Он двумя пальцами приподнимает мою челюсть, затем проводит большим пальцем по моим приоткрытым губам.
— Сегодня ты будешь моей маленькой хорошенькой куколкой, Анника. Я буду использовать твою бледную плоть как холст и лепить из тебя свою игрушку, пока ты не будешь полностью заполнена моим членом, всхлипывая и выкрикивая мое имя. Единственное, чем ты сможешь меня остановить, это одно слово.
И тут он завязывает мне глаза повязкой, превращая мой мир в черный.
Мое сознание бешено несется в тот момент, когда у меня отнимают зрение.
Он прав. У меня есть это слово, и я могу остановить это.
Я могу.
Но по какой-то причине я не хочу этого делать. По крайней мере, не сейчас.
Поэтому я дышу медленно, как всегда, когда он держал меня на коленях или на столе. В каком-то смысле, это ничем не отличается. Я просто привязана к кровати.
Кроме того, он же не позволял мне двигаться раньше, даже если я не была привязана.
Это точно такая же ситуация в другой обстановке.
Мои чувства обостряются из-за потери зрения. Мои уши улавливают малейший звук, мой нос пронизан ароматом Крейтона, а кожа становится настолько чувствительной, что я едва ощущаю мягкие простыни.
Сбоку раздается какой-то звук, и я понимаю, что он снова роется в своей сумке ужасов.
Предвкушение и возбуждение смешиваются во мне, борясь до тех пор, пока я не думаю, что меня вырвет.
У меня перехватывает дыхание, когда шум прекращается, и я чувствую, что он нависает надо мной, наблюдая за мной молча, с ожиданием.

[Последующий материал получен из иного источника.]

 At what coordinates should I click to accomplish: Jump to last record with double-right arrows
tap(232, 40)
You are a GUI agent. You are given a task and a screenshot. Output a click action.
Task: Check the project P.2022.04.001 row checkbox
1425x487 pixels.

Затем что-то холодное касается моего живота и скользит вниз к поясу моих трусиков.
— К-Крейтон?
— Мне нравится, когда ты называешь мое имя таким испуганным голосом. Это меня заводит.
Дрожь пробегает по всему телу, потому что я не сомневаюсь, что мой страх — его катализатор, и что он получает удовольствие от него и моей боли.